The Central London ULEZ (Ultra Low Emission Zone) is now in force, meaning all trucks entering the zone which do not meet Euro 6 will be fined £100 per day to deliver goods in the capital.
ULEZ was launched by mayor of London Sadiq Khan on April 8, and is billed as the “world’s toughest vehicle emissions standard”, with the aim of reducing air pollution.
ULEZ will operate in the same area as the current Congestion Charge zone 24 hours a day, seven days a week, 365 days a year. It replaces the T-Charge and operates alongside the Congestion Charge.
HGVs entering the zone which do not meet the Euro 6 emission standard will be forced to pay a daily charge of £100 a day.
“This is a landmark day for our city,” Khan said. “Our toxic air is an invisible killer responsible for one of the biggest national health emergencies of our generation.
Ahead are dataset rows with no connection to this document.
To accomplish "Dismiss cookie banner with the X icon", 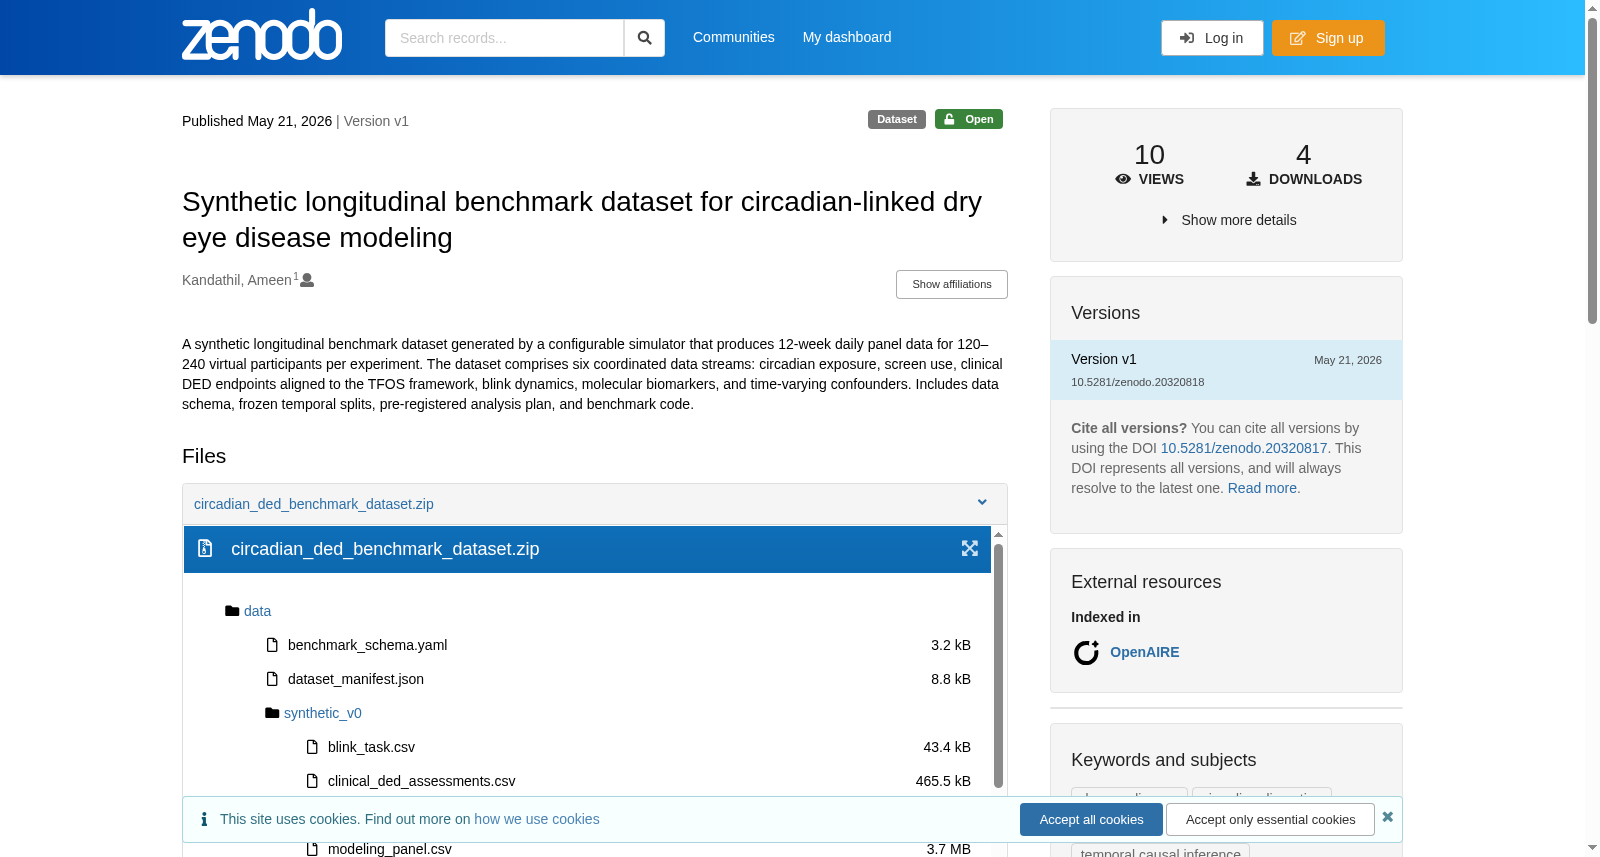I will coord(1388,817).
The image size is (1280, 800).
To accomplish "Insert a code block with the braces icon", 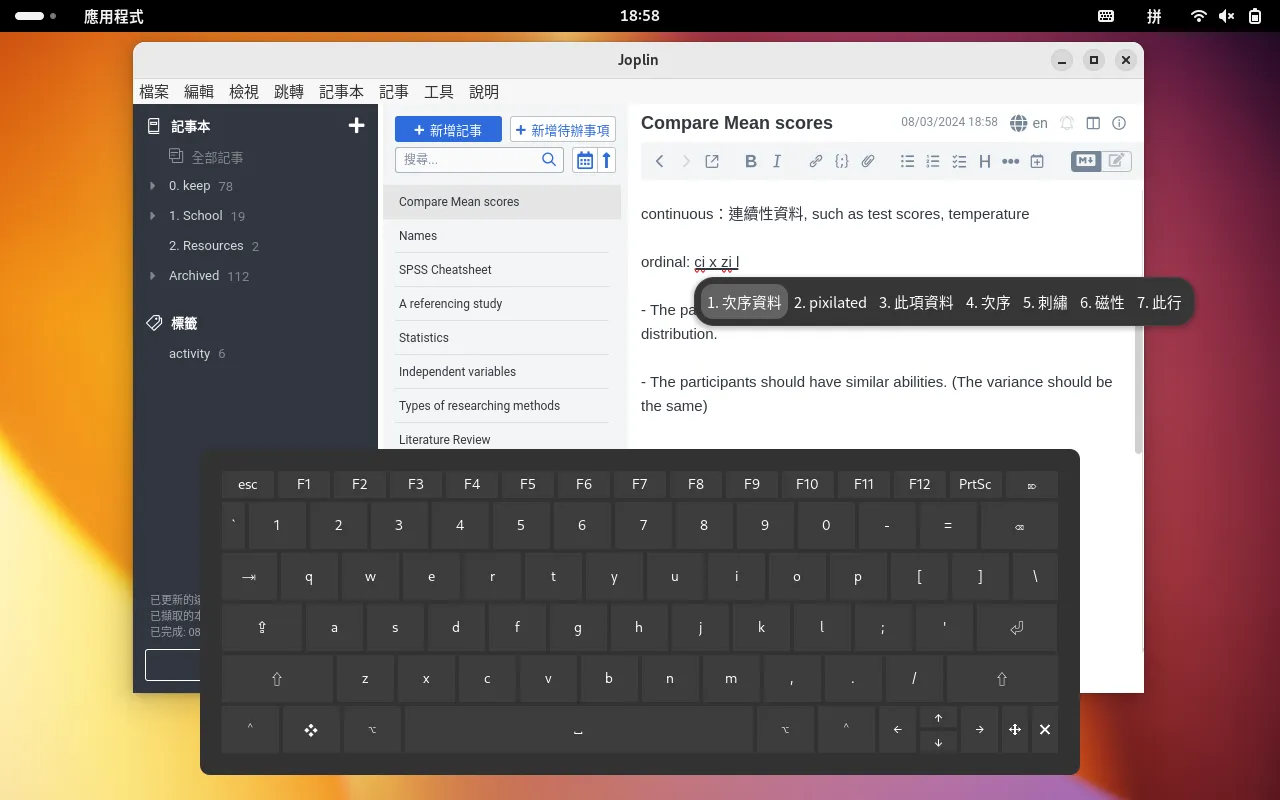I will click(x=841, y=161).
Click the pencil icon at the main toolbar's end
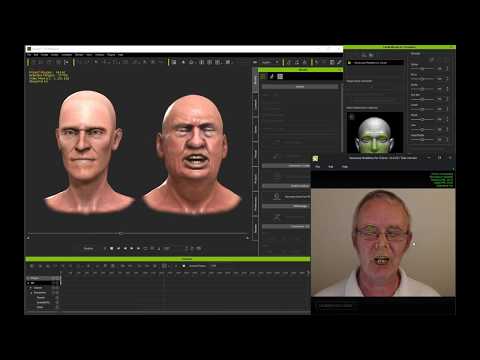Image resolution: width=480 pixels, height=360 pixels. coord(339,62)
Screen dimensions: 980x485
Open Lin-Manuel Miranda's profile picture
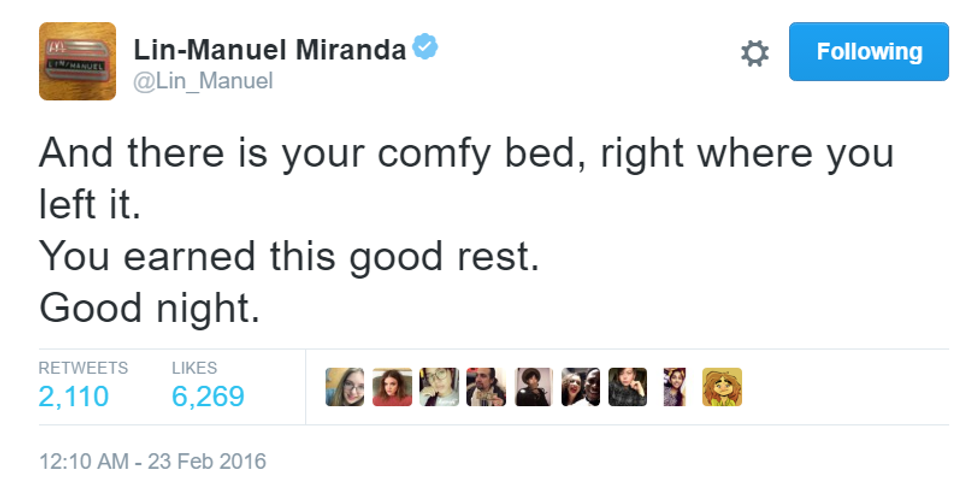pyautogui.click(x=77, y=62)
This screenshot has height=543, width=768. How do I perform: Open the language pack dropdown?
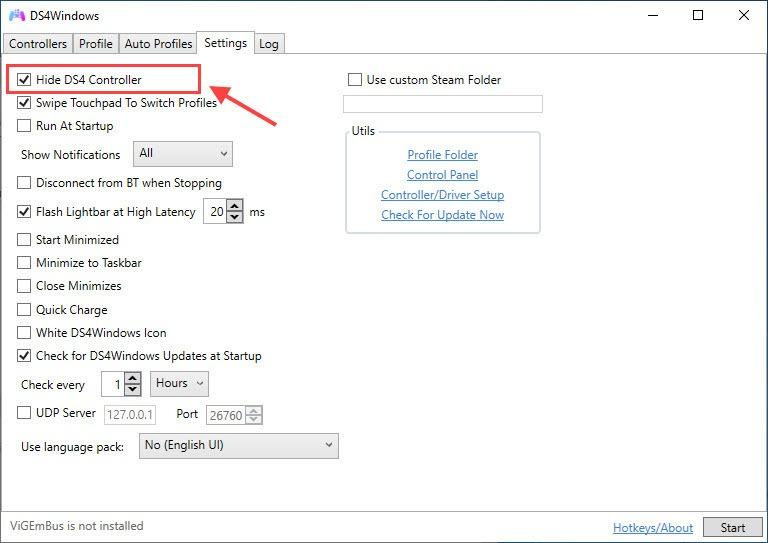pos(239,446)
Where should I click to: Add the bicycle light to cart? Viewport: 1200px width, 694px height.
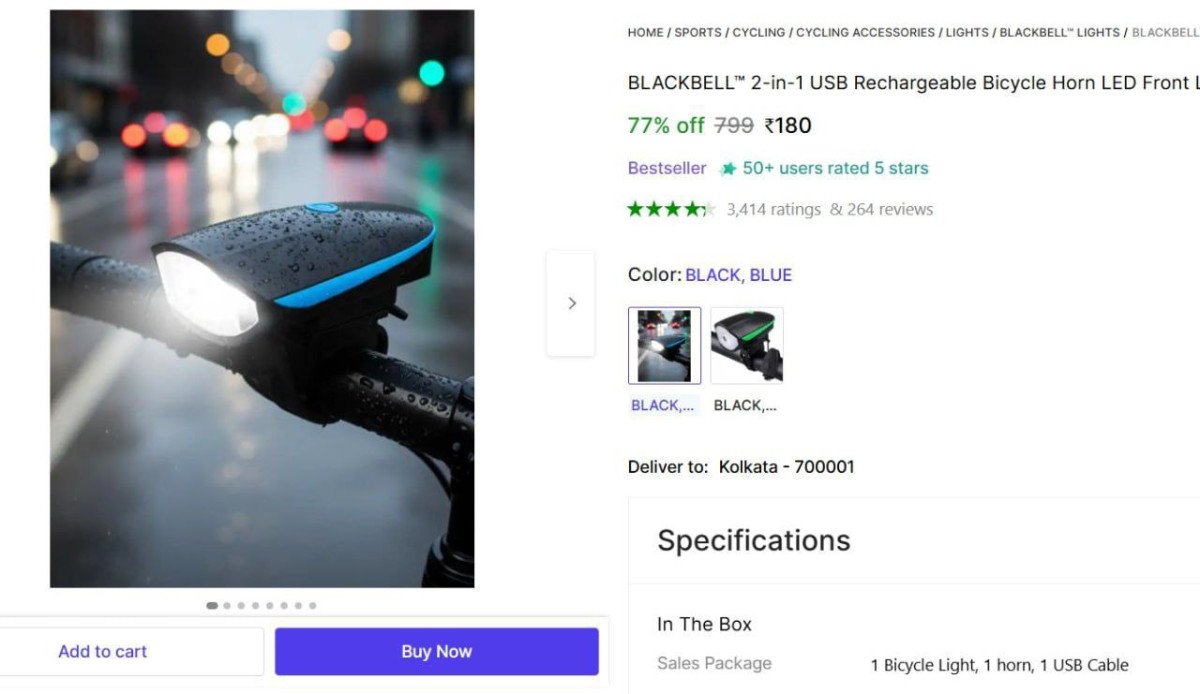(102, 651)
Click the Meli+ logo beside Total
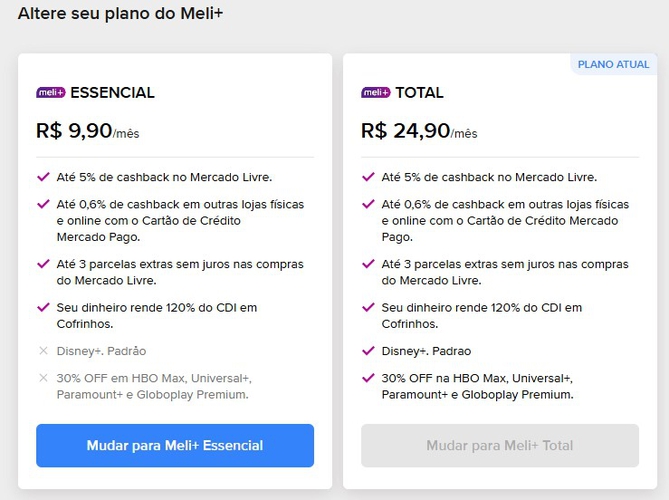The image size is (669, 500). (376, 93)
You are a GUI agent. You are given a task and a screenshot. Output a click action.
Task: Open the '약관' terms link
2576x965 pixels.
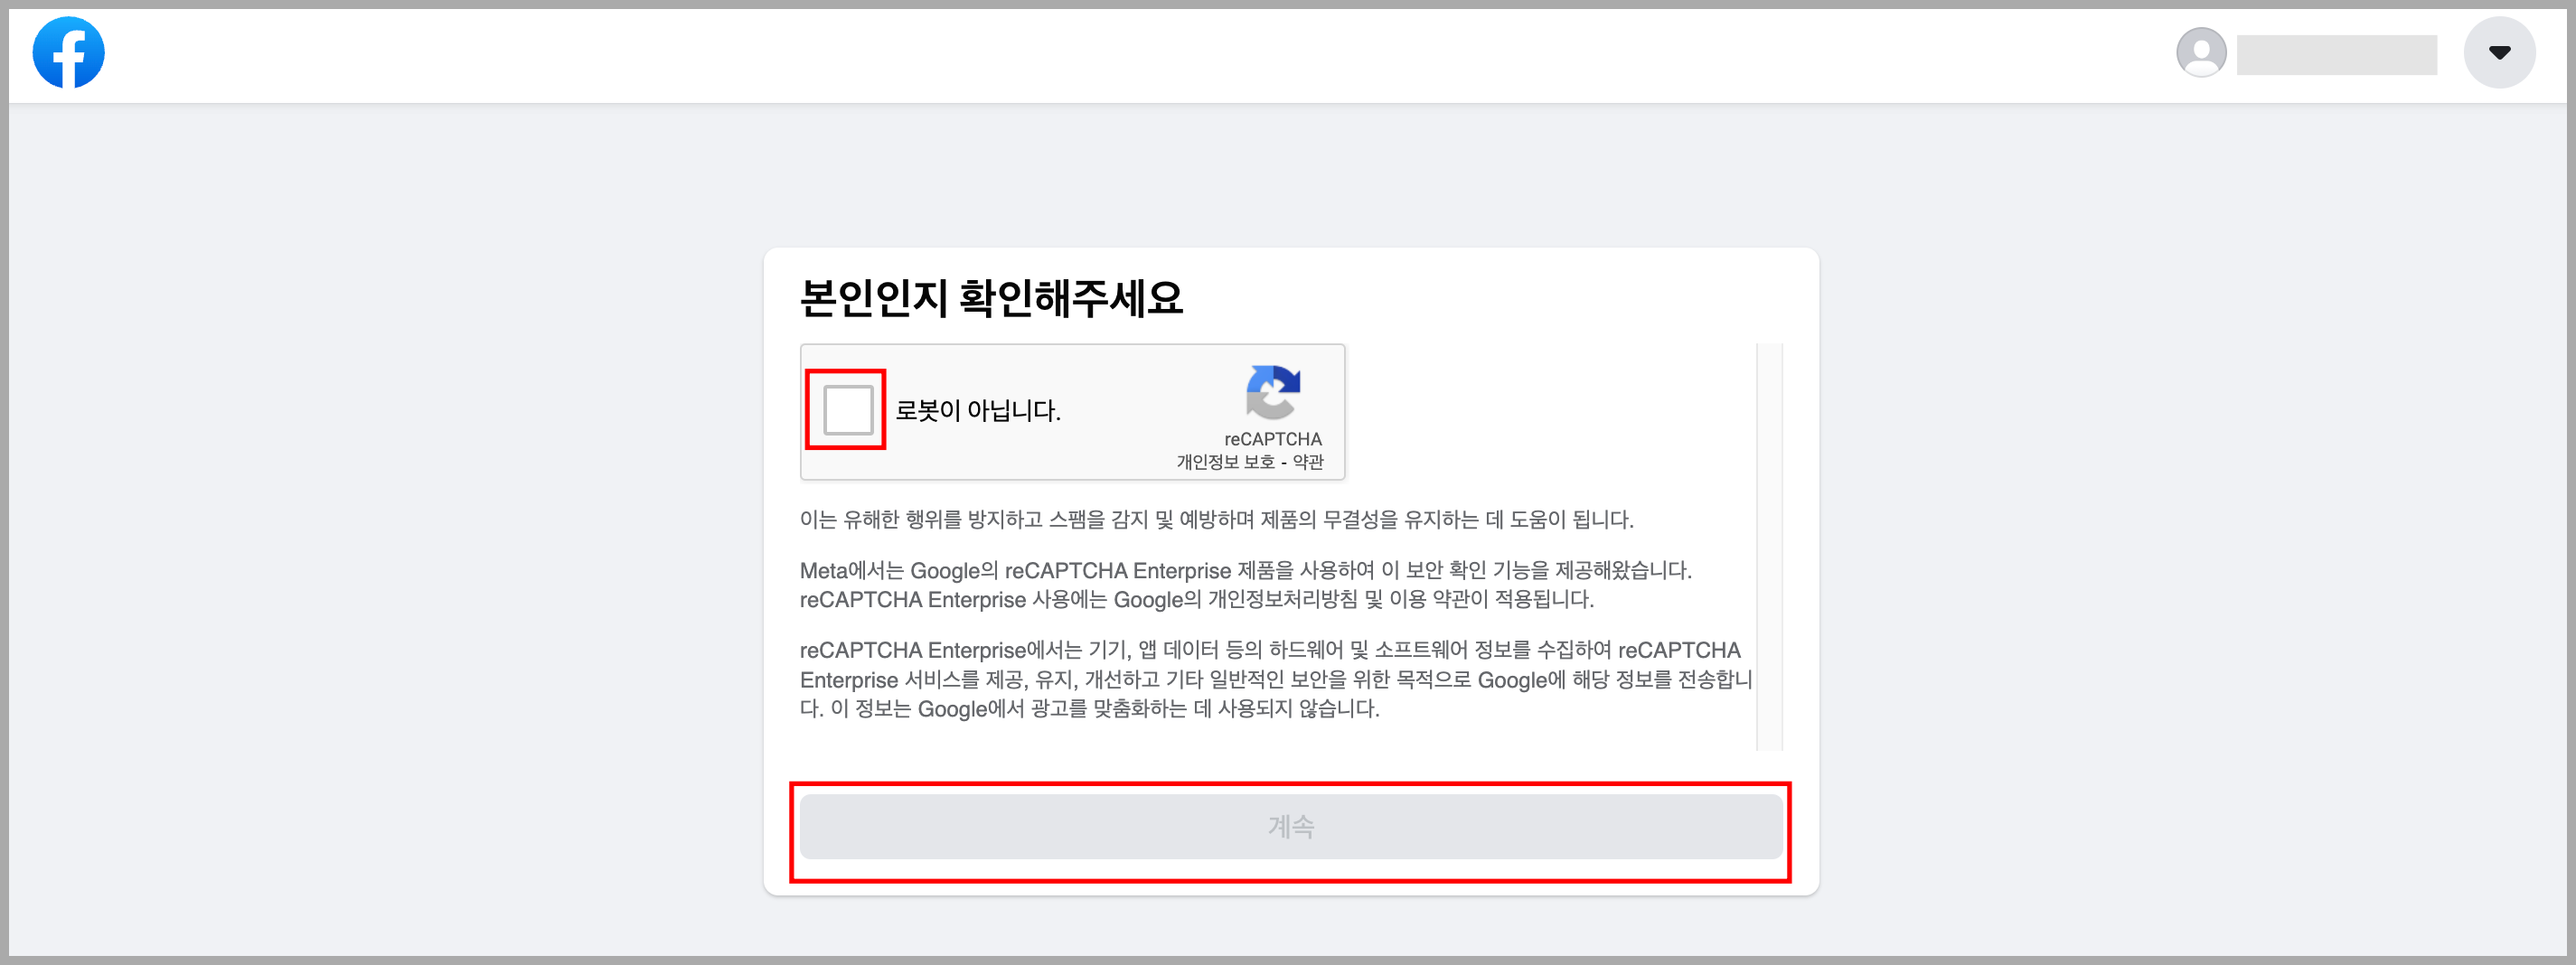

I simply refuse to be yet another politician who ignores it.”
But the Freight Transport Association (FTA) said businesses need more support to cope with the financial burden of the compliance with the new regulations. FTA renewed its calls for Sadiq Khan to recognise the potential flaws in the scheme – particularly the “disproportionate costs” it will place on London’s business community.
“FTA recognises and supports the need to improve air quality, but we question the effectiveness of the ULEZ in reducing emissions and the lack of financial support available to businesses,” said FTA’s head of Urban Policy, Natalie Chapman. “Operators and vehicle manufacturers have already led the way with investment in cleaner technologies through developments in engine standards; this has helped to reduce levels of key pollutants more than 20-fold over recent years.
“The ULEZ is not a transformative measure, as marketed by Sadiq Khan. It simply brings forward the fleet replacement cycle at huge cost to many small businesses and operators of specialist vehicles.”
The RHA said it was similarly unimpressed with ULEZ, branding it “simplistic and anti-motorist” – and pointed out some of London’s own policies have prevented further improvement air quality, in particular the TfL policy to use congestion to drive vehicles off the road.
London’s traffic congestion problem is getting worse, despite falling volumes of traffic. Traffic delays are up by 18 per cent since 2015, even though traffic has fallen by seven per cent over the last 20 years.
“London’s road network needs to be managed better,” said RHA chief executive, Richard Burnett. “We need to focus on dealing with massive impact of congestion on local NOx emissions. The haulage sector has done its bit with NOx from HGVs halving over recent years.
“The prospect of having to pay an extra £100 per day will mean financial ruin for many operators. Their only alternative will be to stop servicing the capital altogether.”
Hauliers also face TfL’s plans for a central London zero emission zone from 2025, “which will simply act as a big disincentive for operators to invest in clean Euro 6 lorries in the short term,” Burnett said.
The current Low Emission Zone covers the whole of London, while ULEZ now covers the area where the current Congestion Charge is in effect. But, warned Burnett, “the big crunch for hauliers will come next year when the ULEZ standards are extended for all lorries across all London”.